- STATED TASK 1:
Can you reproduce the passage on TypeScript's type systems word for word, starting with "This is because TypeScript" and going on through "the Dog type."?

--- START OF PASSAGE PROVIDED ---

Structured Type System#

class Cat {
  meow() { }
  eat() { } // Removing eat will not cause an error
}

class Dog {
  eat() { }
}

function feedCat(cat: Cat) { }

// Error!
feedCat(new Dog())

This is because TypeScript compares two types not by their names (i.e., the feedCat function can only be called with the Cat type), but by comparing the actual properties and methods they have. In other words, it is actually comparing whether the properties on the Cat type all exist on the Dog type.

In our initial example, the methods on the Cat and Dog types are the same, so even though they are two types with different names, they are still considered structurally equivalent. This is a feature of the structured type system. You may have heard the term "duck typing" for structural typing, which comes from the duck test. The core idea is that if you see a bird that walks like a duck, swims like a duck, and quacks like a duck, then that bird is a duck.

class Cat {
  eat() { }
}

class Dog {
  bark() { }
  eat() { }
}

function feedCat(cat: Cat) { }

feedCat(new Dog())

Why is there no type error this time? This is because the structured type system considers the Dog type to fully implement the Cat type. The additional method bark can be considered as a new method added after inheriting the Cat type, so at this point, the Dog class can be considered a subclass of the Cat class. Similarly, the Liskov substitution principle in object-oriented programming also mentions the duck test: if it looks like a duck, quacks like a duck, but needs batteries to work, then your abstraction is likely wrong.

Furthermore, when comparing the properties of object types, the structured type system is also used. When comparing function types (i.e., methods) in a structure, there is also a compatibility comparison of types:

class Cat {
  eat(): boolean {
    return true
  }
}

class Dog {
  eat(): number {
    return 599;
  }
}

function feedCat(cat: Cat) { }

// Error!
feedCat(new Dog())

Nominal Type System#

The nominal type system requires that two compatible types must have the exact same name, for example, the following code:

type USD = number;
type CNY = number;

const CNYCount: CNY = 200;
const USDCount: USD = 200;

function addCNY(source: CNY, input: CNY) {
  return source + input;
}

addCNY(CNYCount, USDCount)

--- END OF PASSAGE PROVIDED ---

- STATED TASK 2:
How do all of the rows below read if every "screenshot" becomes "capture" and nothing else changes? Omit the pictures.

--- START OF DATA PROVIDED ---

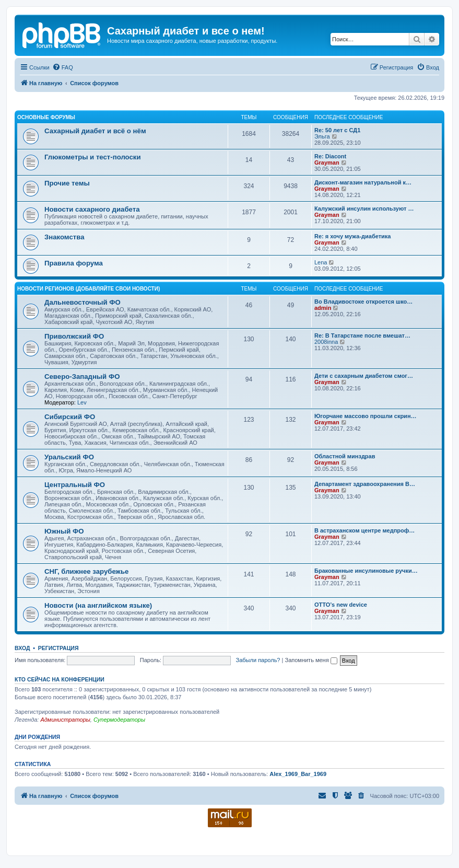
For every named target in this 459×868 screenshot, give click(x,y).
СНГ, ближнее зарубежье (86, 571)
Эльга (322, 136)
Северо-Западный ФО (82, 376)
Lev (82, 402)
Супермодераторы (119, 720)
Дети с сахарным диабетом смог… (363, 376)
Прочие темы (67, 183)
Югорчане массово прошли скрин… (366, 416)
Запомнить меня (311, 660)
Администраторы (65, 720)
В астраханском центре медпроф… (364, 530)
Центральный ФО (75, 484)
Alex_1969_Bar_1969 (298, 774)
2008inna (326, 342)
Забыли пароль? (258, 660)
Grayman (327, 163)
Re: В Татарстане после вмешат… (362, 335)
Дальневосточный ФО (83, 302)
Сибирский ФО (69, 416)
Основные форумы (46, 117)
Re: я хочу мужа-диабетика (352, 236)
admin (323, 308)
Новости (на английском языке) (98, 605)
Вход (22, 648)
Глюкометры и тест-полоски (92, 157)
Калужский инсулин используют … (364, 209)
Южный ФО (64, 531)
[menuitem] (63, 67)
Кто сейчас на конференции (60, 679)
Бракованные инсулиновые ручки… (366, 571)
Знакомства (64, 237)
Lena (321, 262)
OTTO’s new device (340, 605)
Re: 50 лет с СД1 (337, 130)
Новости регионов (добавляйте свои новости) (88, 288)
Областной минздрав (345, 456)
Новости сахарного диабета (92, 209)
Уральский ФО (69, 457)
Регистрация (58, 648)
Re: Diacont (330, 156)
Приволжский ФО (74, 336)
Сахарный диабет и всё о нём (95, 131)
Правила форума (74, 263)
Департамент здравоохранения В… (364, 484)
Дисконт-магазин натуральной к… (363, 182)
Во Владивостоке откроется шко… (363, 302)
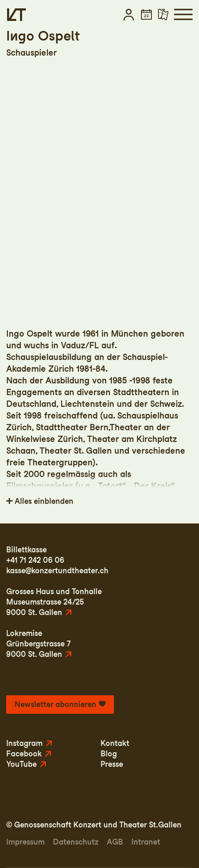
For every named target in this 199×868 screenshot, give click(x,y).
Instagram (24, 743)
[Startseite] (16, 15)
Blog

--- END OF DATA PROVIDED ---

- CORRECT RESULT 1:
This is because TypeScript compares two types not by their names (i.e., the feedCat function can only be called with the Cat type), but by comparing the actual properties and methods they have. In other words, it is actually comparing whether the properties on the Cat type all exist on the Dog type.

- CORRECT RESULT 2:
For every named target in this 459×868 capture, give click(x,y).
СНГ, ближнее зарубежье (86, 571)
Эльга (322, 136)
Северо-Западный ФО (82, 376)
Lev (82, 402)
Супермодераторы (119, 720)
Дети с сахарным диабетом смог… (363, 376)
Прочие темы (67, 183)
Югорчане массово прошли скрин… (366, 416)
Запомнить меня (311, 660)
Администраторы (65, 720)
В астраханском центре медпроф… (364, 530)
Центральный ФО (75, 484)
Alex_1969_Bar_1969 (298, 774)
2008inna (326, 342)
Забыли пароль? (258, 660)
Grayman (327, 163)
Re: В Татарстане после вмешат… (362, 335)
Дальневосточный ФО (83, 302)
Сибирский ФО (69, 416)
Основные форумы (46, 117)
Re: я хочу мужа-диабетика (352, 236)
admin (323, 308)
Новости (на английском языке) (98, 605)
Вход (22, 648)
Глюкометры и тест-полоски (92, 157)
Калужский инсулин используют … (364, 209)
Южный ФО (64, 531)
[menuitem] (63, 67)
Кто сейчас на конференции (60, 679)
Бракованные инсулиновые ручки… (366, 571)
Знакомства (64, 237)
Lena (321, 262)
OTTO’s new device (340, 605)
Re: 50 лет с СД1 (337, 130)
Новости регионов (добавляйте свои новости) (88, 288)
Областной минздрав (345, 456)
Новости сахарного диабета (92, 209)
Уральский ФО (69, 457)
Регистрация (58, 648)
Re: Diacont (330, 156)
Приволжский ФО (74, 336)
Сахарный диабет и всё о нём (95, 131)
Правила форума (74, 263)
Департамент здравоохранения В… (364, 484)
Дисконт-магазин натуральной к… (363, 182)
Во Владивостоке откроется шко… (363, 302)
For every named target in this 199×868 capture, give click(x,y).
Instagram (24, 743)
[Startseite] (16, 15)
Blog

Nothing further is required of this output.